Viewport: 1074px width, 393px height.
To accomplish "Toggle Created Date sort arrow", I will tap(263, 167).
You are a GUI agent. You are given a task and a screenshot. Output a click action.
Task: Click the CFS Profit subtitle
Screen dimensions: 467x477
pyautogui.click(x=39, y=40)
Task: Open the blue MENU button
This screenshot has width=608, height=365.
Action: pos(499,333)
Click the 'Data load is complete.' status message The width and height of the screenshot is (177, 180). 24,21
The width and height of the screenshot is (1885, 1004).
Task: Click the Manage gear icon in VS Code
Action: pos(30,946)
══════════
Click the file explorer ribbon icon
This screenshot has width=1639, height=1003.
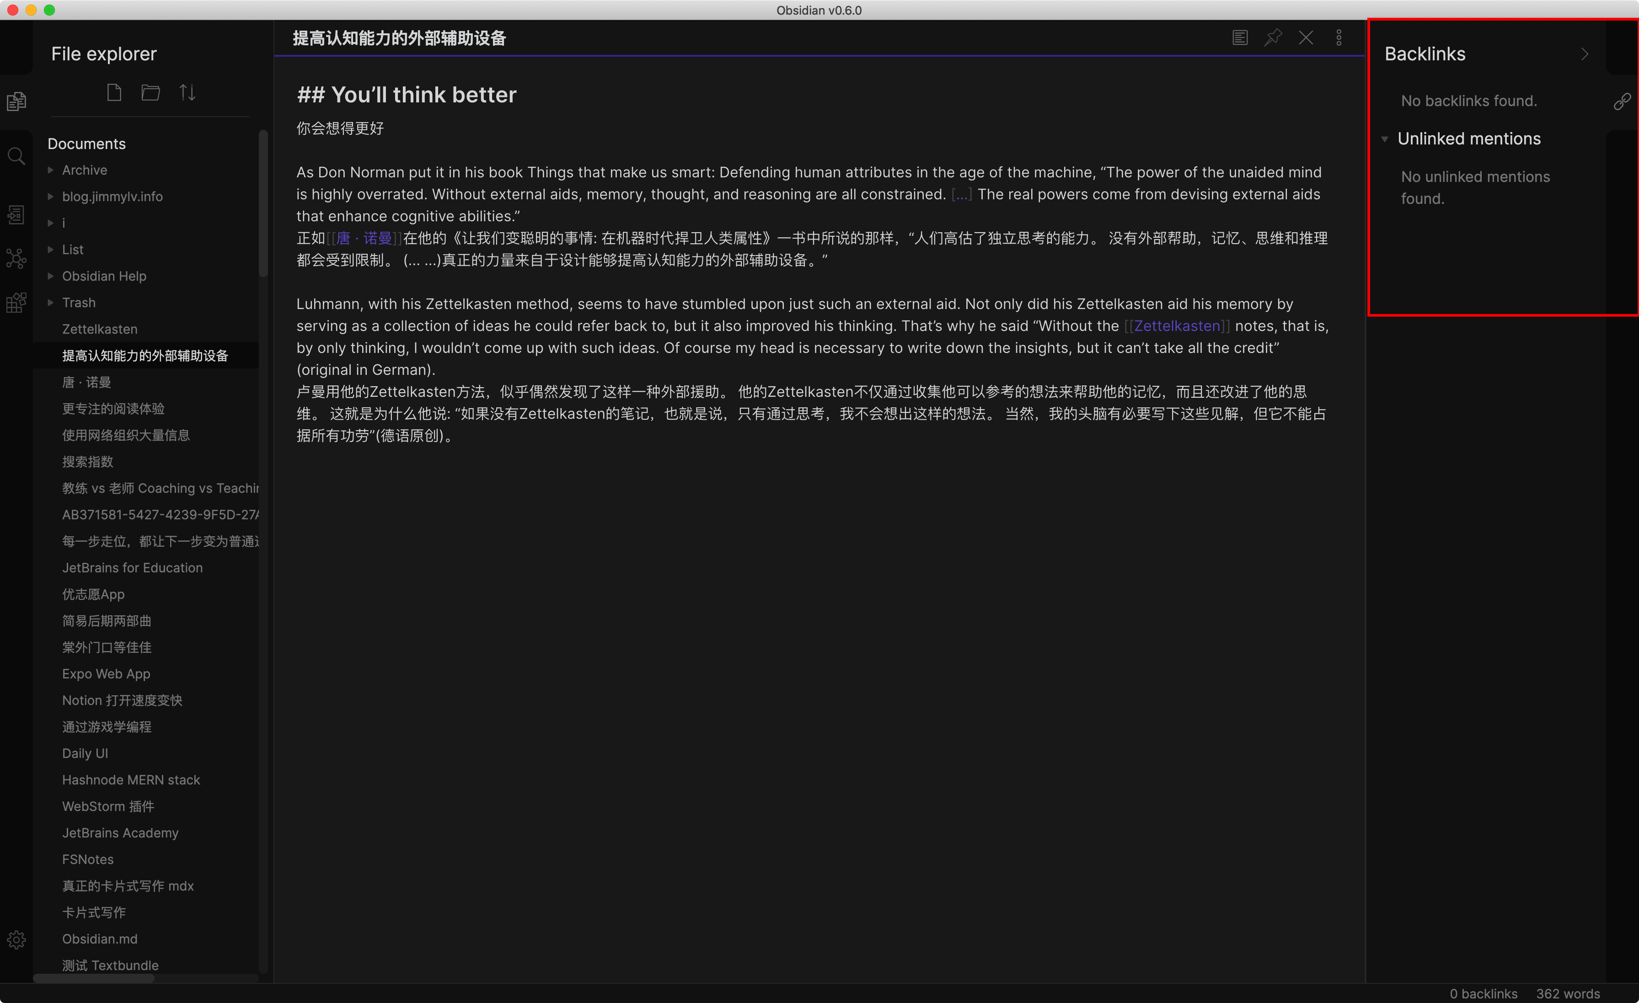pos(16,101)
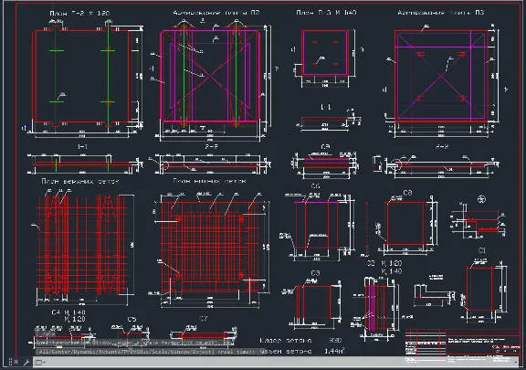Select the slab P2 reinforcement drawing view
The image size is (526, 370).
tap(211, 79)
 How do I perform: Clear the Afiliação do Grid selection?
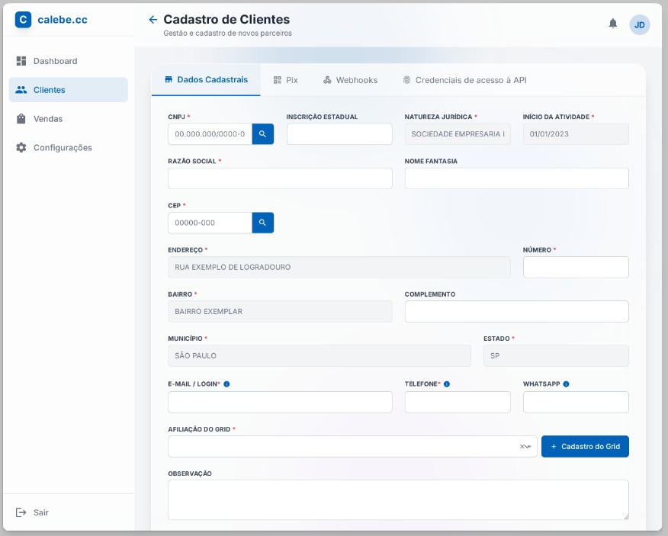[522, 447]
══════════
=== TASK REQUIREMENTS ===
Gather every line of the entries above that contains the string "height", matching case exactly.

=== ANSWER FOR THE TASK ===
Viewport: 1074px width, 393px height.
This screenshot has width=608, height=365.
Click the 'Data load is complete.' status message The width and height of the screenshot is (177, 180). 24,21
The width and height of the screenshot is (1885, 1004).
This screenshot has width=1639, height=1003.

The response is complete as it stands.